▶ **Instructions to follow**
Here the requirement is to repeat every record exactly, in full.

===== Extracted material

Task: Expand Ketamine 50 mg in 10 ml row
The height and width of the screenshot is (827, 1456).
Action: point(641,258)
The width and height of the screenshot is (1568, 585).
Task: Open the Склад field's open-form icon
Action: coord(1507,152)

==========

▶ **The completed task**
Task: Expand Ketamine 50 mg in 10 ml row
The height and width of the screenshot is (827, 1456).
Action: point(641,258)
The width and height of the screenshot is (1568, 585).
Task: Open the Склад field's open-form icon
Action: coord(1507,152)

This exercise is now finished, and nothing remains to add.